Almost all enthusiasts in the comments Motherboard noted that their own systems are obtained much more capacity than Tesla. Probably, the company sacrificed capacity for the beautiful delicate design of the power supply and for the sake of greater cooling and safety efficiency. One of the French makers from the forum under the nickname Glubux assembled a 28 kWh unit. He says that this is enough for the whole house, and even had to buy an electric oven and an induction stove to spend the excess energy somewhere.

Australian maker Peter Matthews has assembled a 40 kWh unit, which is powered by 40 solar panels on the roof, since there is no shortage of sunny days in Australia.

The largest self-made unit, which the Motherboard managed to find, is assembled from 22,500 cells from laptops and has a capacity of more than 100 kWh. From such a unit a small house can work for several months - for example, all winter - even if the solar panels are completely out of order or inactive.

And Californian blogger Jehu Garcia intends to assemble a 1 megawatt system from laptop batteries, the largest such system of private energy storage in the United States.

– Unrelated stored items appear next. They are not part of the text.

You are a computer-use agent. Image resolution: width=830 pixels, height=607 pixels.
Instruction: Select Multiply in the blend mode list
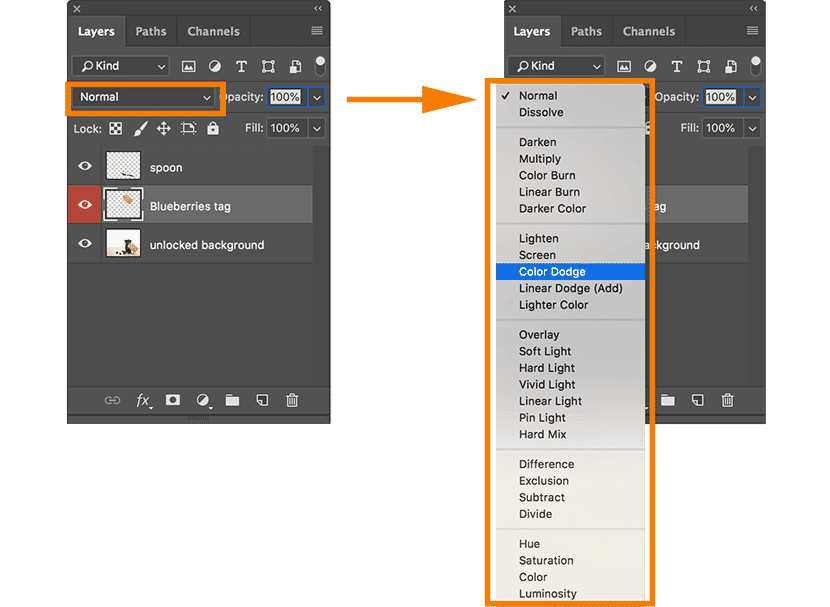pos(540,159)
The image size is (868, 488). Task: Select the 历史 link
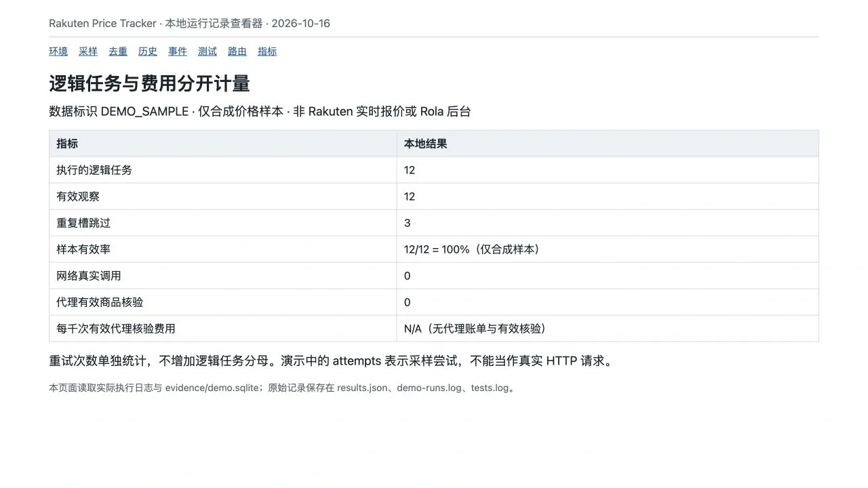[148, 52]
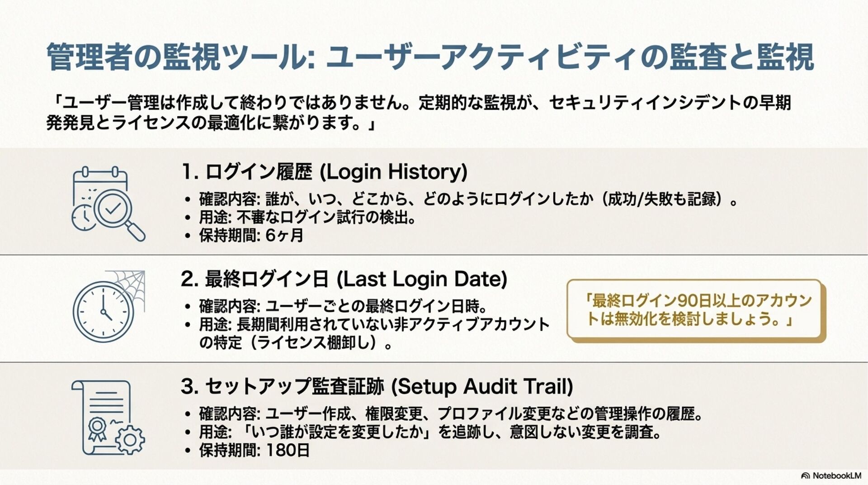
Task: Click the bullet 保持期間: 180日
Action: coord(254,451)
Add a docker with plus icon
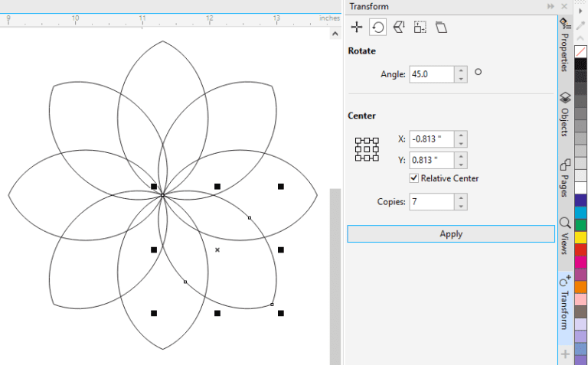This screenshot has height=365, width=588. click(x=565, y=354)
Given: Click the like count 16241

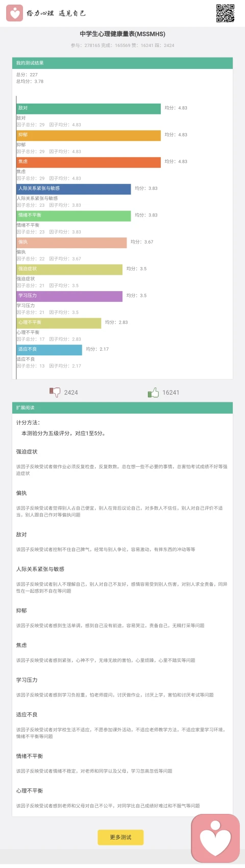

Most enthusiasts use a model 18650 lithium-ion battery when assembling. They are usually packaged in colored plastic cases and installed in laptops and other electronics. The new 18650 batteries cost about $ 5 each, so the system will be a little cheaper than the Tesla model. Therefore, collectors usually buy used batteries and remove batteries from discarded broken laptops. Unfortunately, many people just throw batteries together with a broken laptop, although they are still quite working. According to the director of Call2Recycle, the largest battery recycling company in the United States, about 95% of batteries are not reused, but end up in a landfill, although almost all types of batteries can be reused in one form or another.

Finding a sufficient amount of discarded equipment is not so easy, and recently it has become even more difficult, because many people began to assemble their own energy systems like Powerwall, and laptop manufacturers generally do not encourage the reuse of their batteries in self-made vehicles.

After finding the batteries, they are tested, then “updated” through cycling with full discharge. Then the battery combines the "packaging". Such boxes for hundreds of batteries can be bought on the market or assembled on your own. Electroconductive copper busbars ( busbars ) are attached to the top, and the battery contacts are soldered to them.

The entire structure is attached to the inverter and mounted in a rack, which is usually installed on the street. You can install a monitoring system there to monitor the temperature with automatic shutdown of energy banks that have become too hot.

An entire community of makers from all over the world, who are constructing such “rechargeable home farms” from old laptop batteries to store electricity from solar panels, have already formed. The community brings together enthusiasts from around the world, sharing their experiences and tips on safety, engineering systems, compatibility of different types of batteries, etc. The success and safety of Powerwall has proven that these are truly safe systems suitable for permanent long-term use (Powerwall has a 10-year warranty ).